— WHAT THE EXERCISE ASKS —
Word for word, repeat the lines of the records from the first line up to and including the line that contains "Task: Toggle visibility", passing over any pictures.

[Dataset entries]
- - - -
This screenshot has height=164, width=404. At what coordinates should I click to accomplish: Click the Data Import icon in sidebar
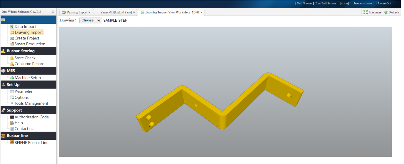[12, 27]
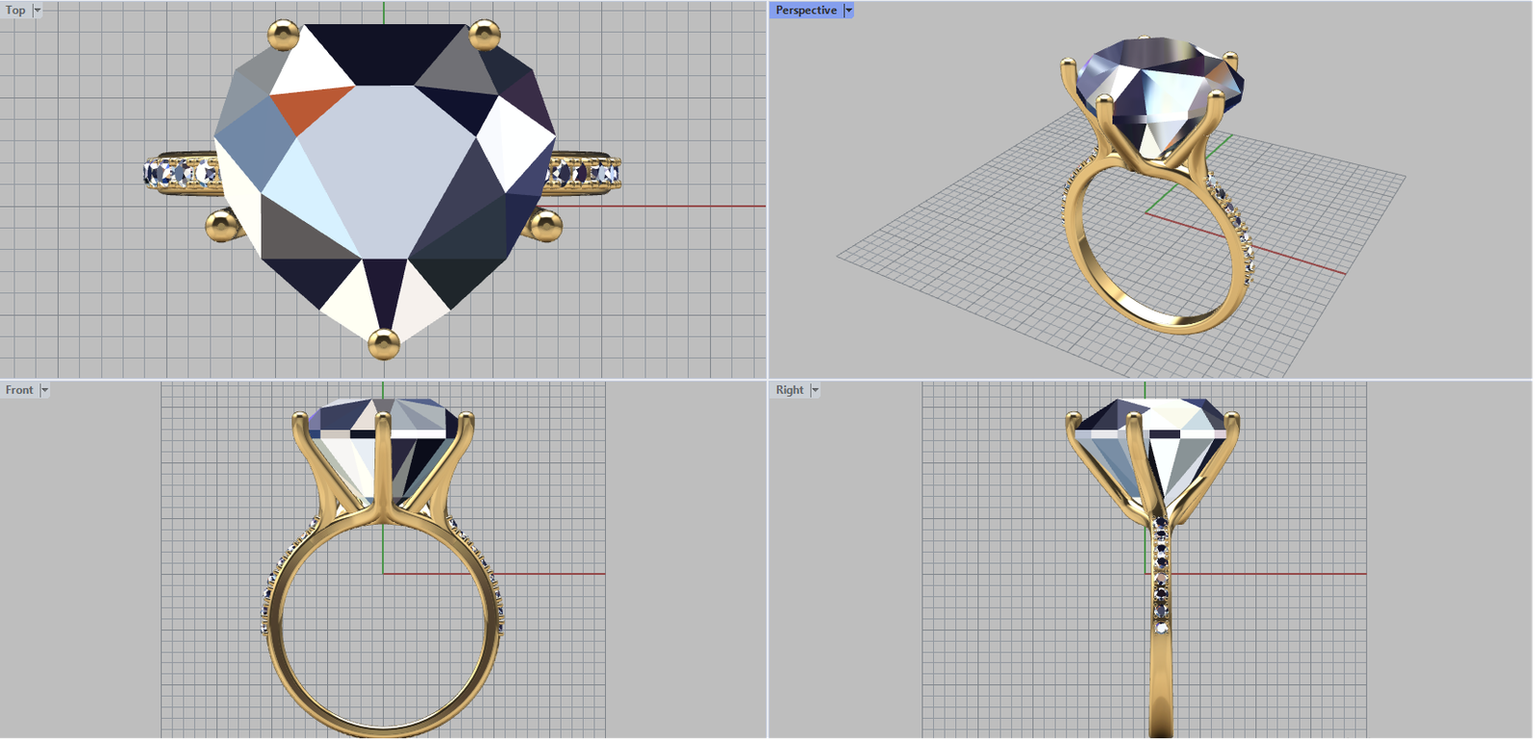Click the Perspective viewport title label
Viewport: 1539px width, 742px height.
(806, 11)
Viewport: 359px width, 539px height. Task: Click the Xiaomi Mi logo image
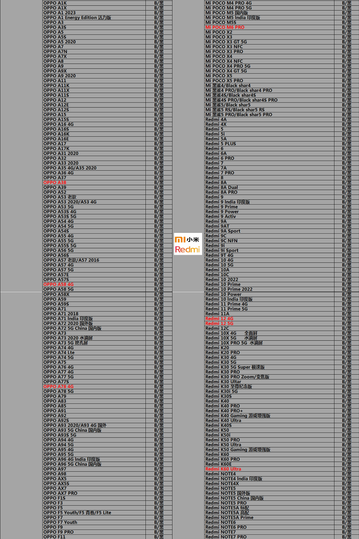click(187, 239)
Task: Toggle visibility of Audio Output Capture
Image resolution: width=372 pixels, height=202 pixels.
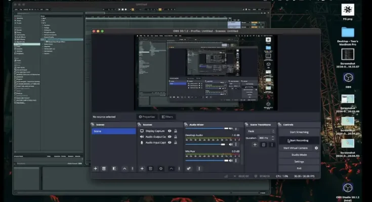Action: coord(170,137)
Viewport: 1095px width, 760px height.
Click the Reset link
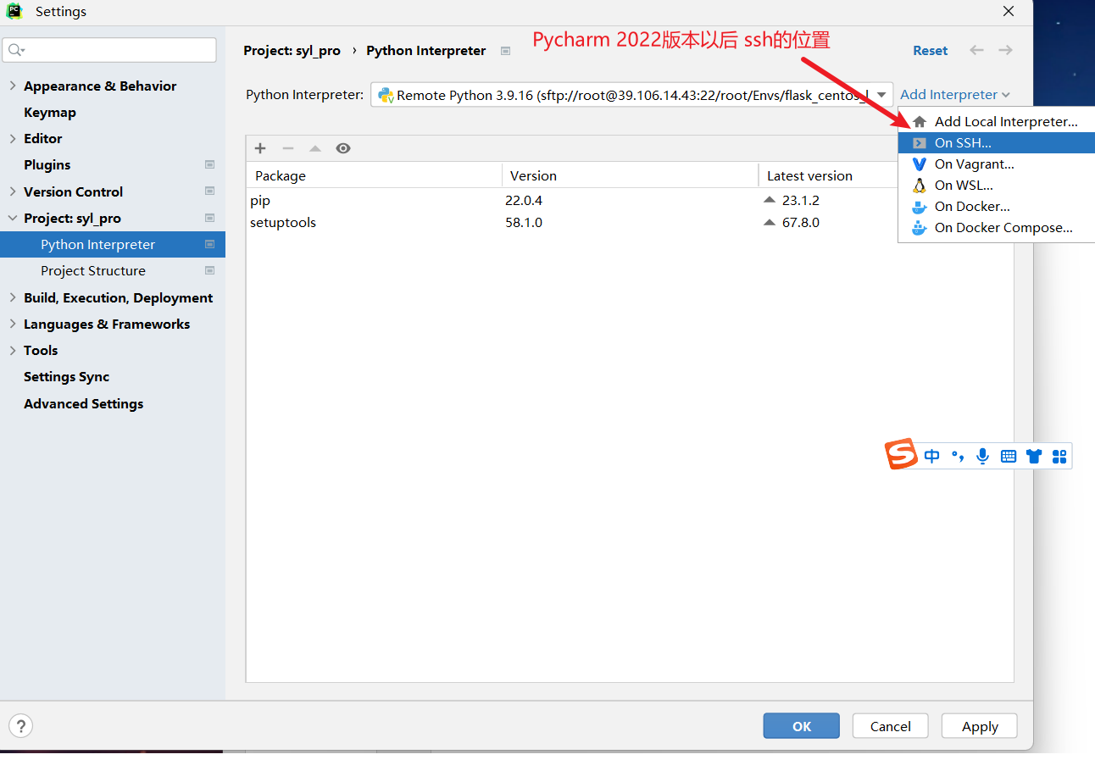[x=930, y=50]
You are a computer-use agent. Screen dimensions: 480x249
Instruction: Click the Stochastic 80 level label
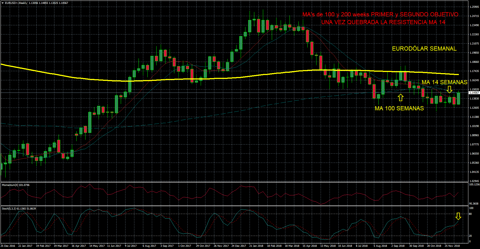coord(470,214)
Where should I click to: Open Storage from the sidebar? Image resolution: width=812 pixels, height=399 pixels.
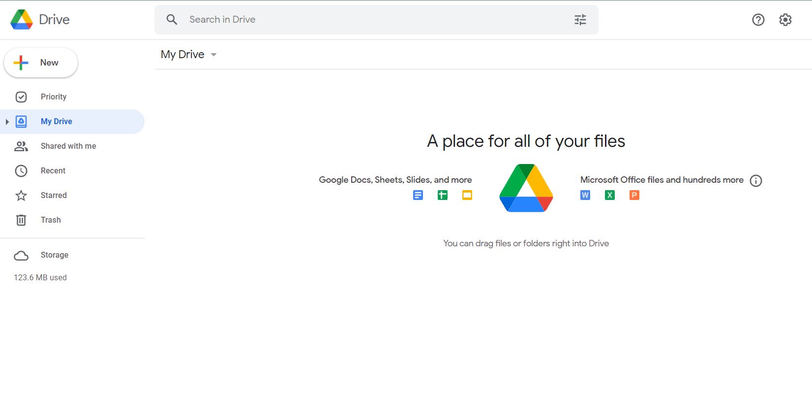(x=54, y=255)
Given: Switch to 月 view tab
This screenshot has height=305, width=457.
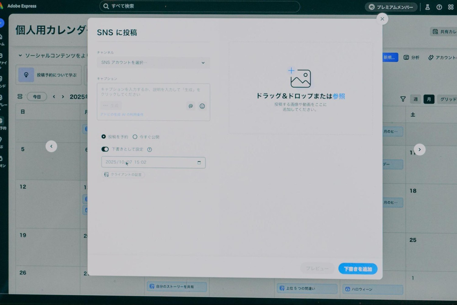Looking at the screenshot, I should click(x=429, y=99).
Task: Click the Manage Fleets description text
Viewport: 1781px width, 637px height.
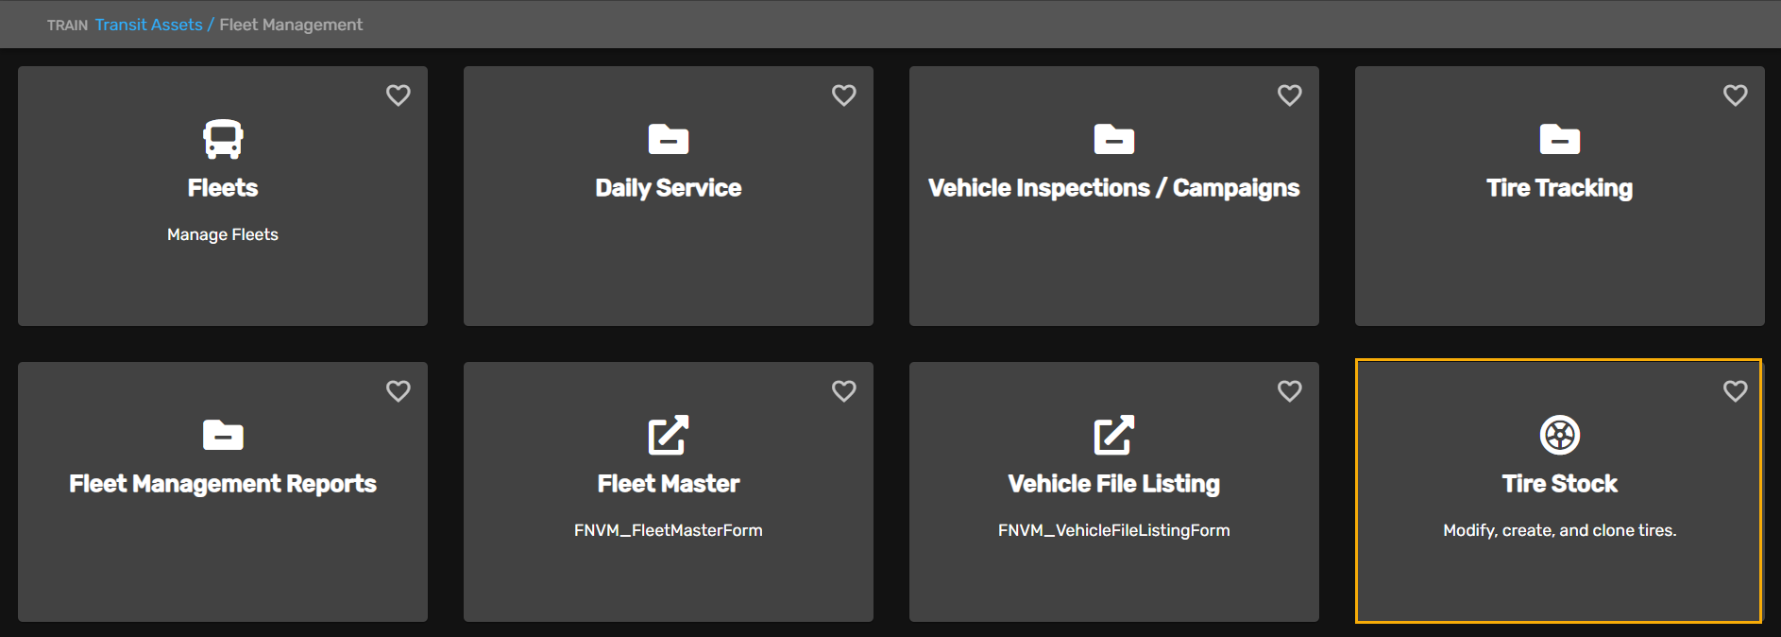Action: click(223, 234)
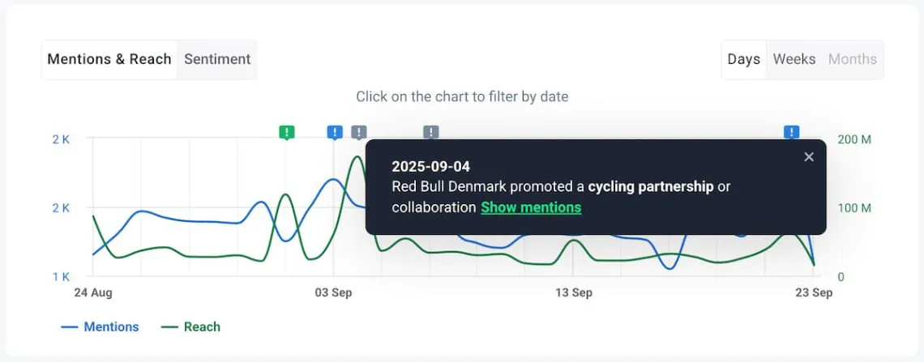Switch to the Mentions & Reach tab
This screenshot has height=362, width=924.
coord(109,59)
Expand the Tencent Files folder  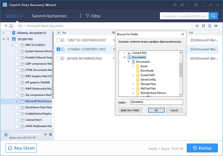pyautogui.click(x=133, y=84)
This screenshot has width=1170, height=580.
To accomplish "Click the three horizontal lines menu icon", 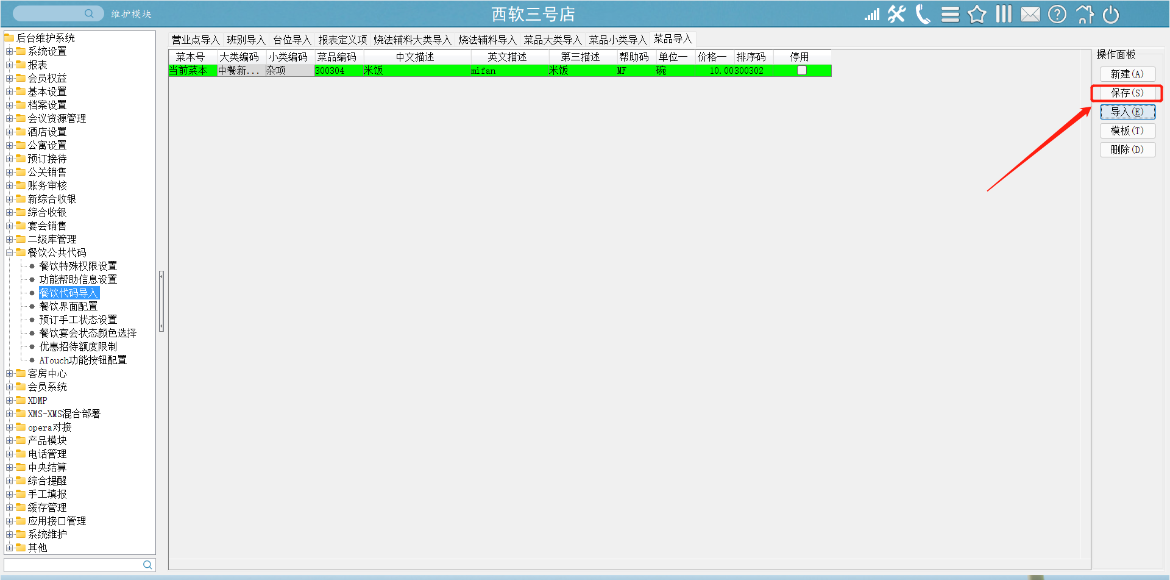I will point(950,14).
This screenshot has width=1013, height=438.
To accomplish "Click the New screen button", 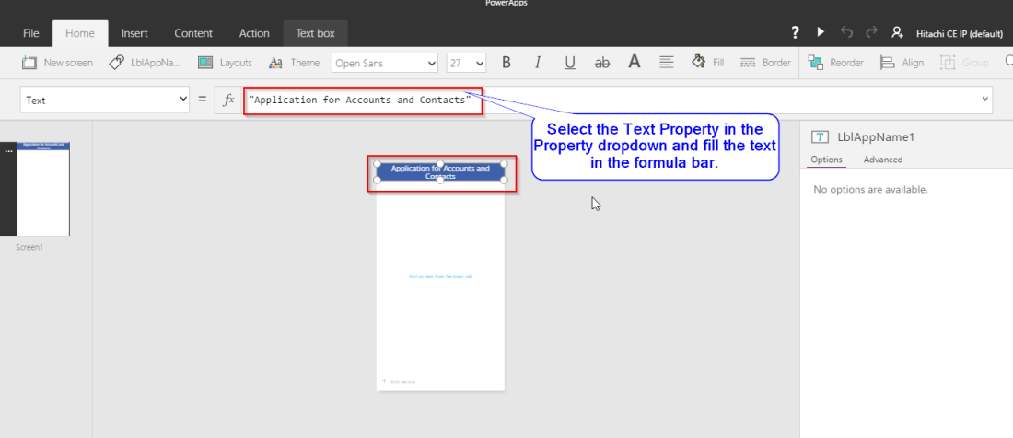I will click(57, 63).
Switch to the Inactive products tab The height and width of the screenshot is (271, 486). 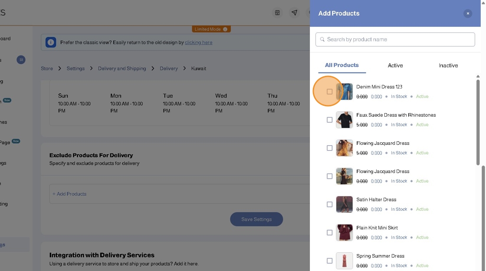(x=448, y=65)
- - - -
— COMPLETED TASK —
This screenshot has height=164, width=404. At what coordinates should I click to accomplish: Click the Data Import icon in sidebar
[12, 27]
Click the Perspective viewport title label
Viewport: 1539px width, 742px height.
(806, 11)
Viewport: 359px width, 539px height. Task: Click the Xiaomi Mi logo image
click(187, 239)
Task: Toggle visibility of Audio Output Capture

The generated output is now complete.